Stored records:
/---

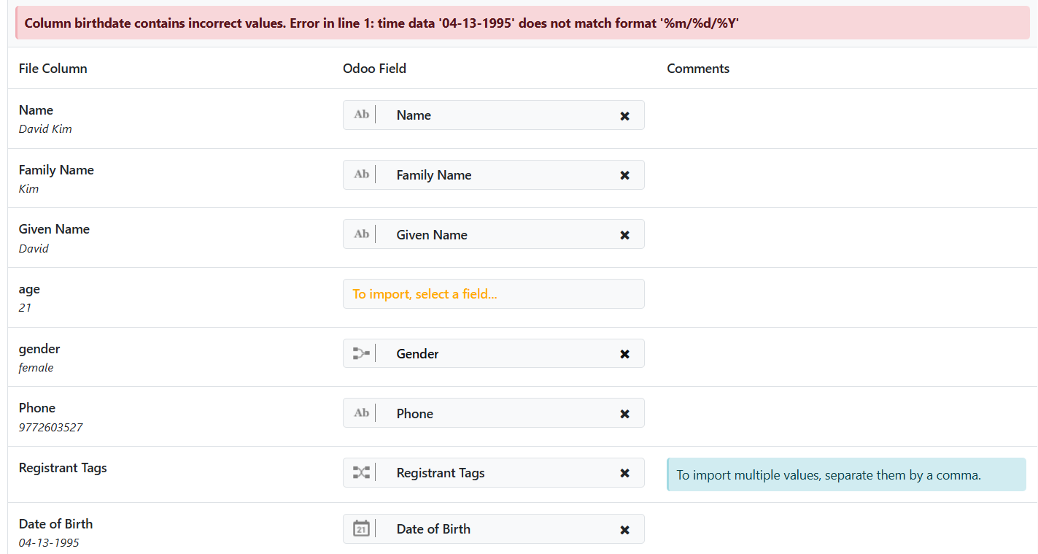Screen dimensions: 1038x554
Task: Open the Given Name field dropdown
Action: pyautogui.click(x=496, y=235)
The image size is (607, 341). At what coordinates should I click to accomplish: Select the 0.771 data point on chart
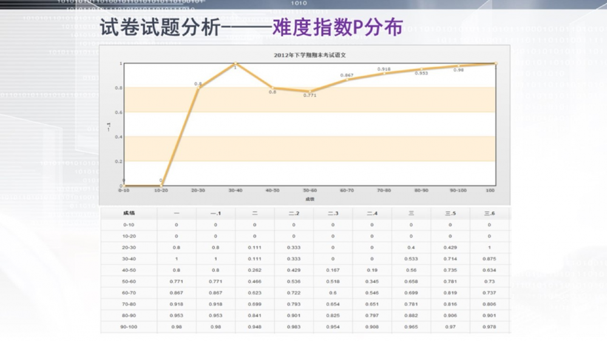click(310, 91)
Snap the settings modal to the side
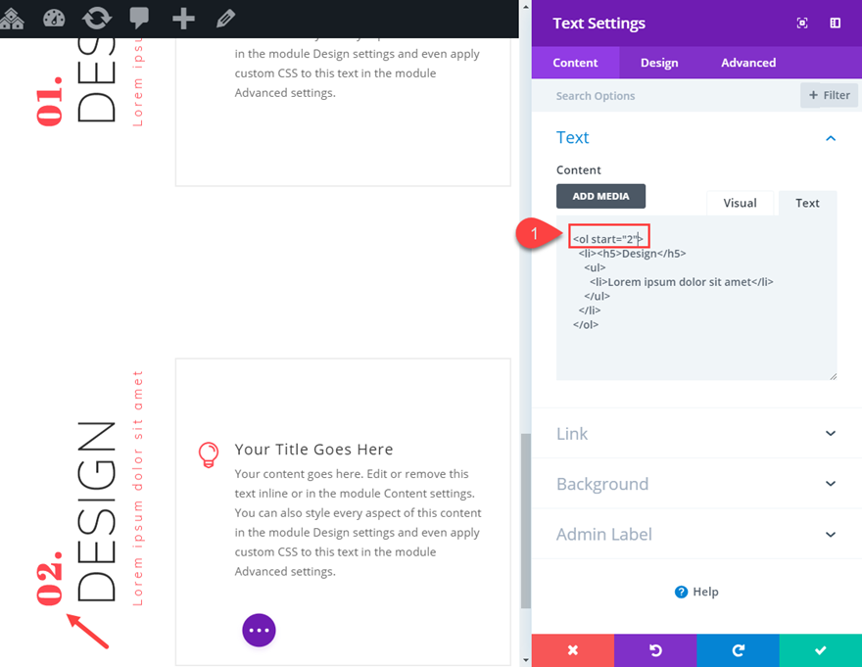Image resolution: width=862 pixels, height=667 pixels. 834,23
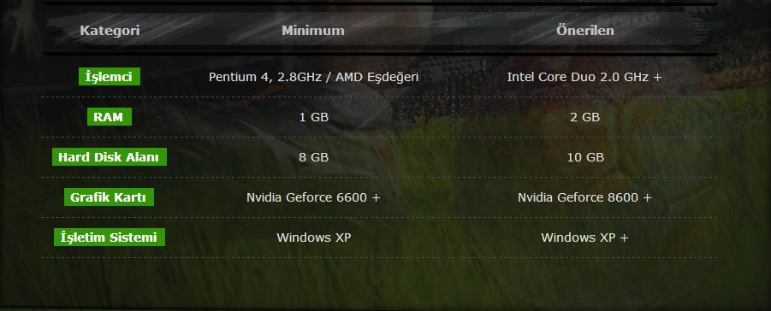This screenshot has height=311, width=771.
Task: Click the Grafik Kartı label
Action: [109, 197]
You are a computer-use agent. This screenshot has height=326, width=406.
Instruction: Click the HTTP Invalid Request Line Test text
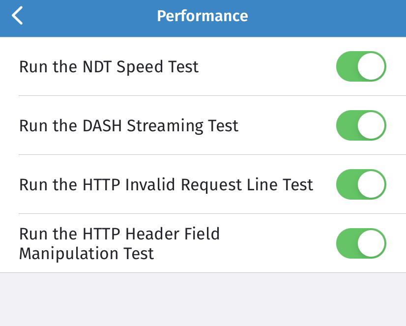(166, 184)
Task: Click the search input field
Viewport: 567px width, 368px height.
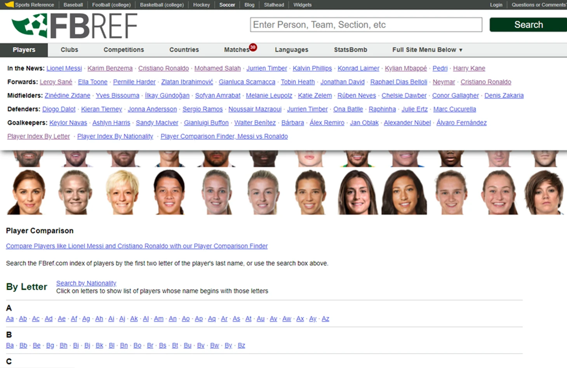Action: [x=366, y=25]
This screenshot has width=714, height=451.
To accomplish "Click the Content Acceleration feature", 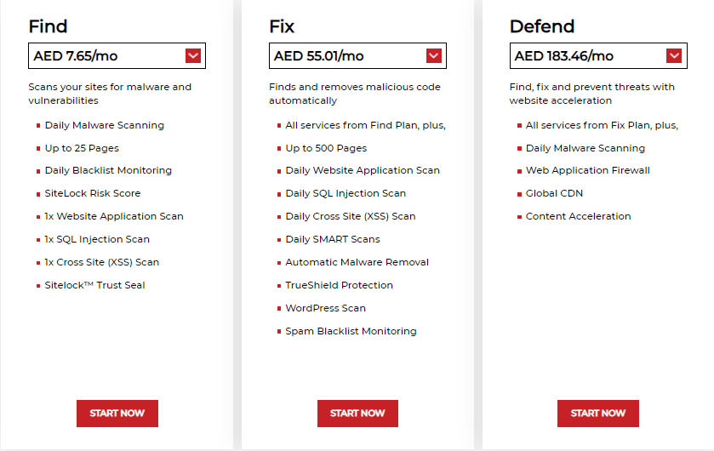I will pos(578,216).
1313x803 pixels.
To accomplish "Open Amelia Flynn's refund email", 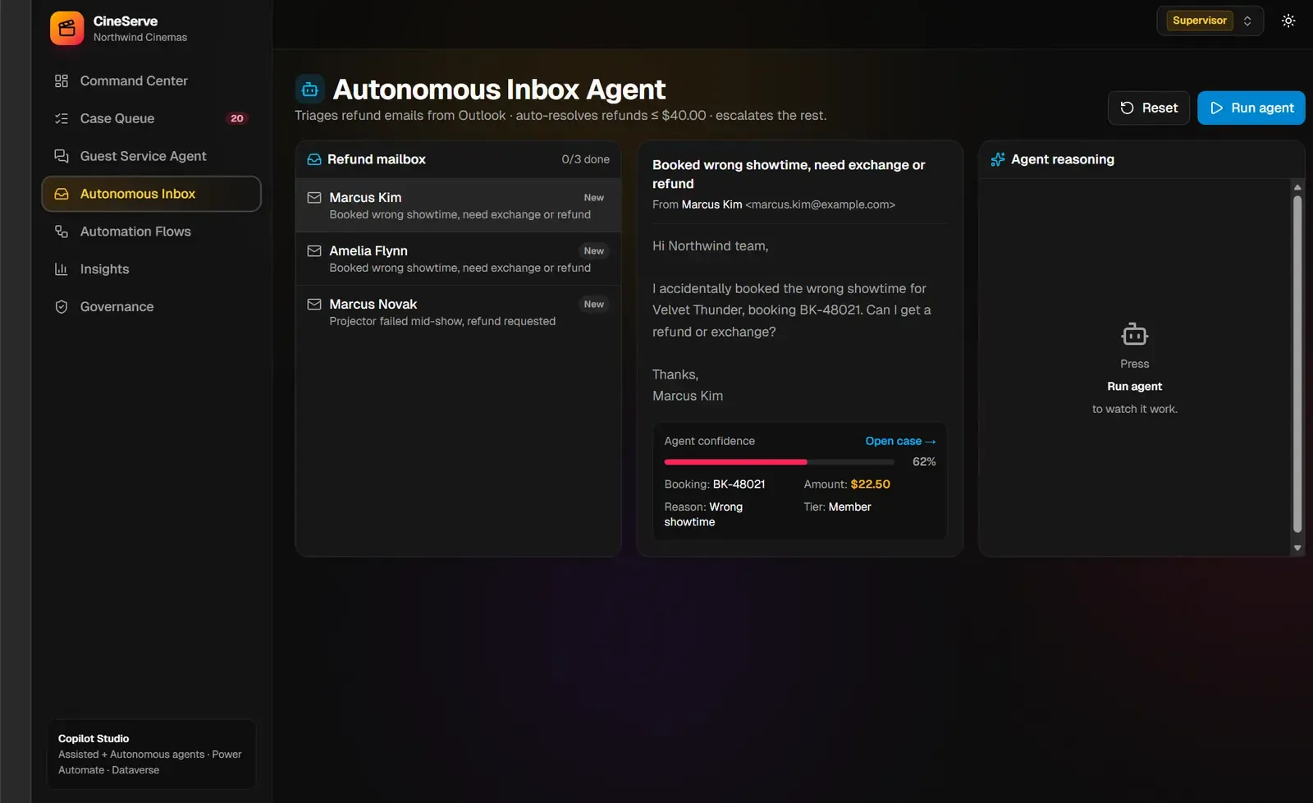I will (458, 259).
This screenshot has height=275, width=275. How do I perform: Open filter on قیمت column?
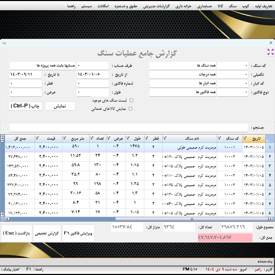point(37,138)
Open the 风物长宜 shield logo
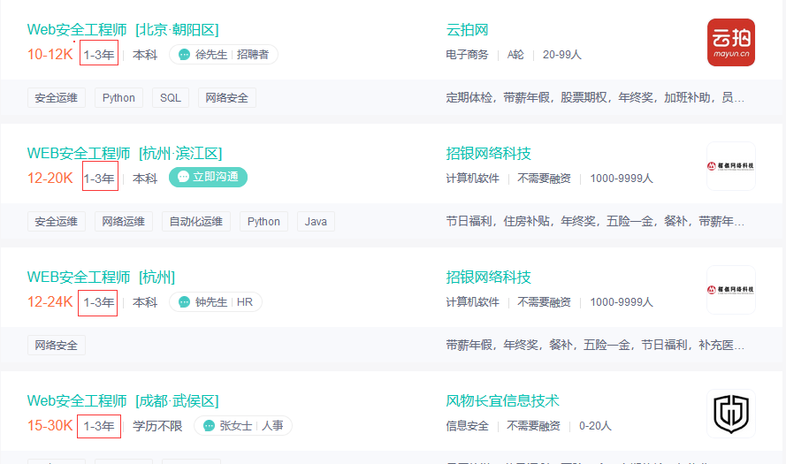 730,414
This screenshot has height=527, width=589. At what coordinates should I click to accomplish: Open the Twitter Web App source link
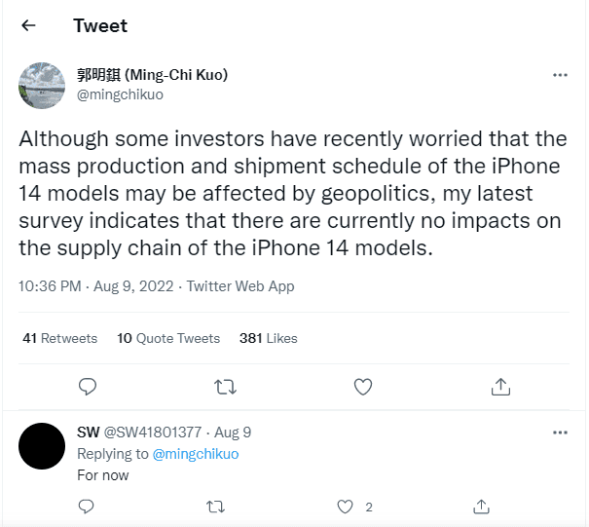[x=240, y=286]
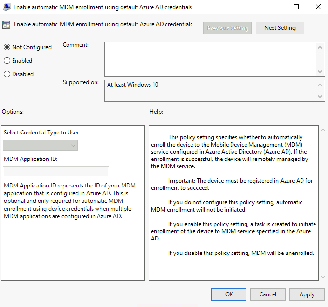Viewport: 328px width, 307px height.
Task: Select the Not Configured radio button
Action: tap(7, 47)
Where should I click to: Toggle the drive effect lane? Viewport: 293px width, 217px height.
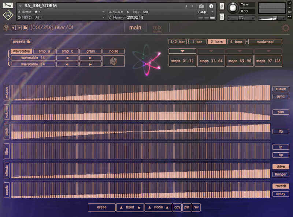[281, 167]
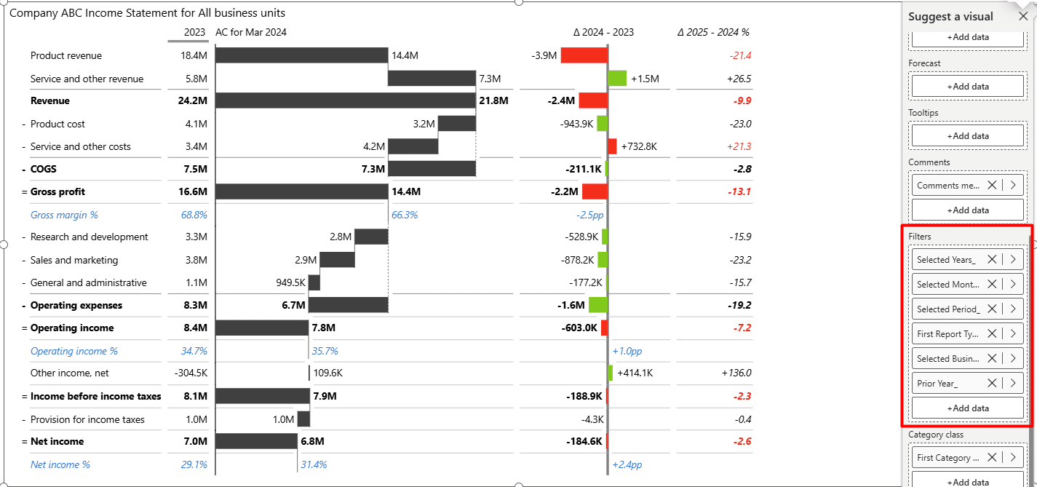
Task: Expand the Selected Years_ field chevron
Action: tap(1013, 259)
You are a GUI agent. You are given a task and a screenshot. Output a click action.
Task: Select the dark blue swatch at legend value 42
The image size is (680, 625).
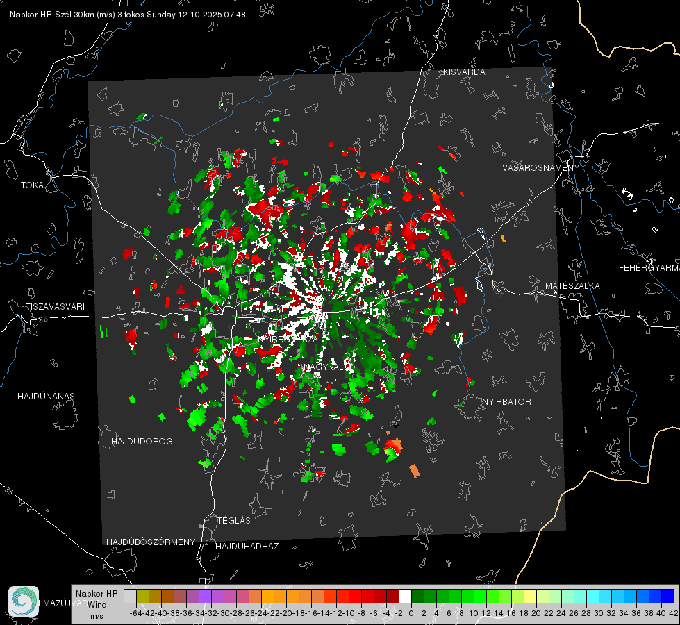click(x=667, y=596)
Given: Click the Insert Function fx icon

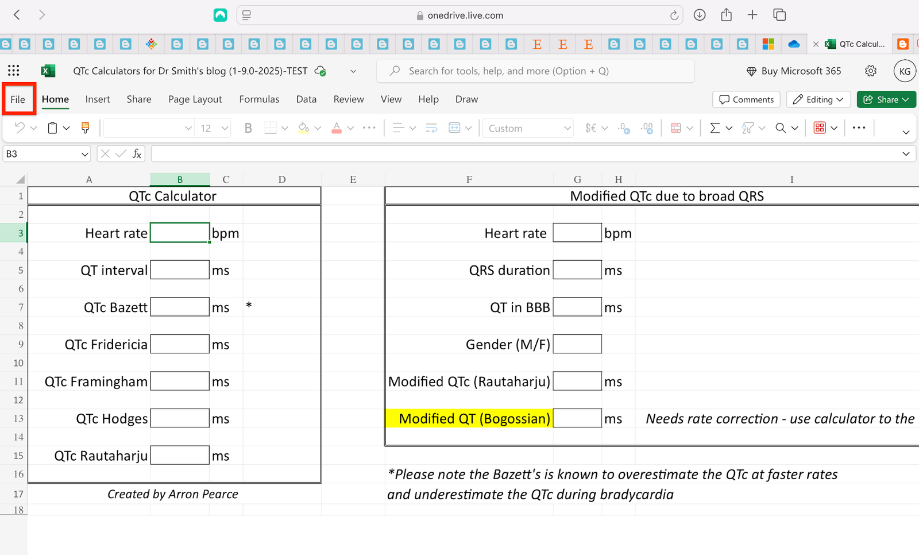Looking at the screenshot, I should 137,154.
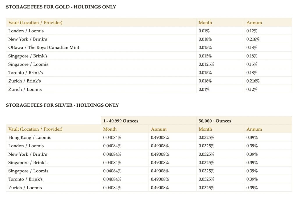
Task: Click the silver table Vault (Location / Provider) header
Action: (x=35, y=129)
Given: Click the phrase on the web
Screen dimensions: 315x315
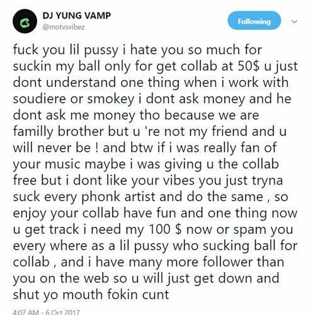Looking at the screenshot, I should pyautogui.click(x=74, y=278).
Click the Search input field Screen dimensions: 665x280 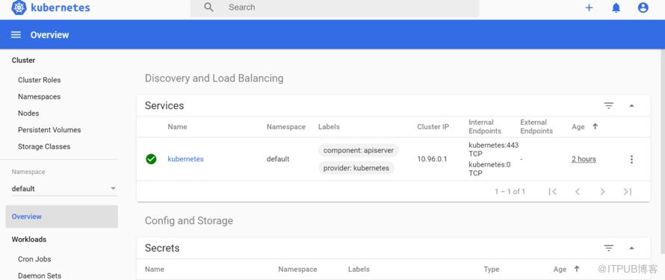click(335, 8)
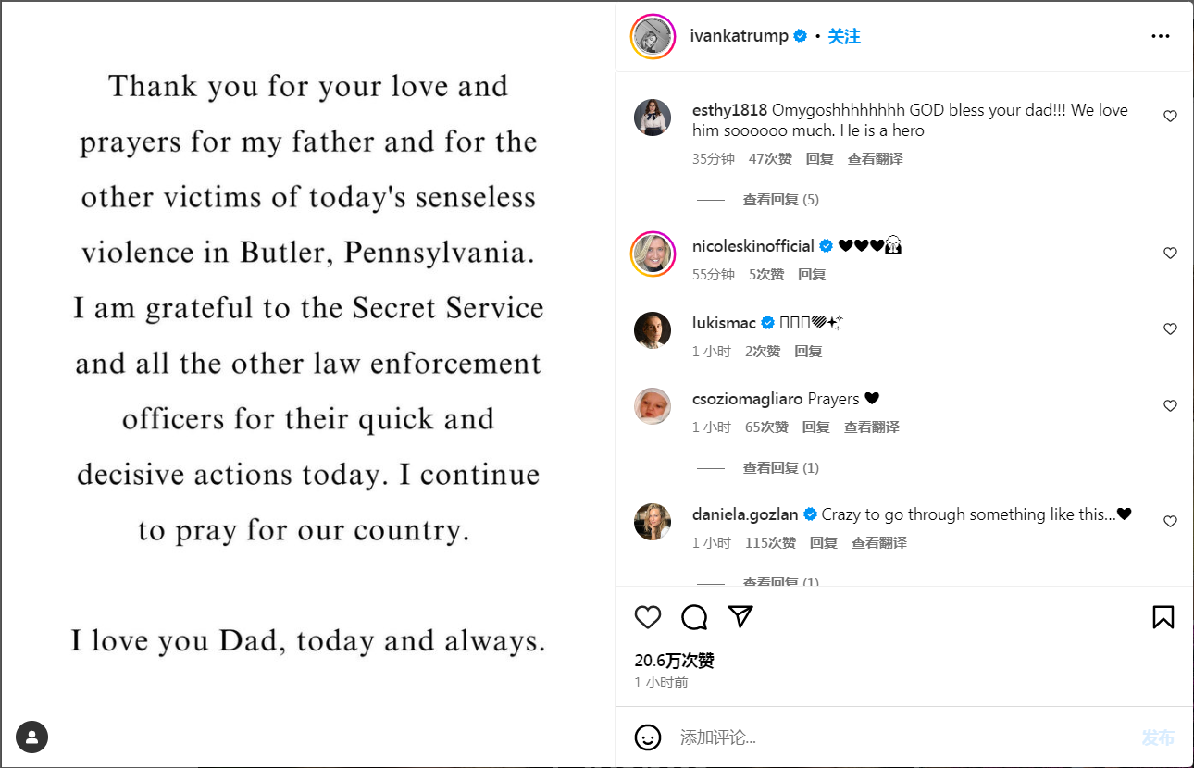Share post via paper plane icon
Image resolution: width=1194 pixels, height=768 pixels.
coord(740,617)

\---

Exercise description. Every line above that contains the word "agent" should be reported.

Solution to this task.
You are a computer-use agent. This screenshot has height=326, width=406.
You are a GUI agent. You are given a task and a screenshot. Output a click action.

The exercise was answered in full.